▶ Description of the task:
Your output must hold every entry exactly as written and none of the pictures.

▶ The data:
BEGIN

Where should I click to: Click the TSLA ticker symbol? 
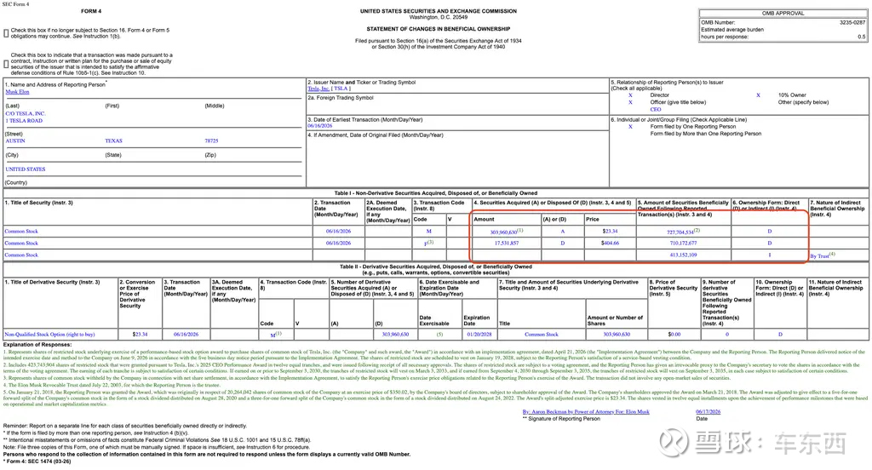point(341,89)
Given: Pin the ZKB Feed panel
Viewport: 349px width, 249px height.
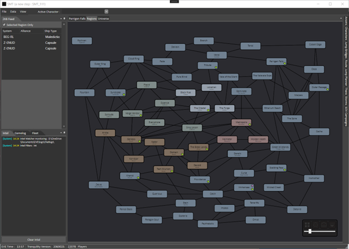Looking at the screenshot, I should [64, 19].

END

▶ Answer:
Where should I click to: Click the TSLA ticker symbol? 
point(341,89)
Given: Pin the ZKB Feed panel
Viewport: 349px width, 249px height.
Looking at the screenshot, I should [64, 19].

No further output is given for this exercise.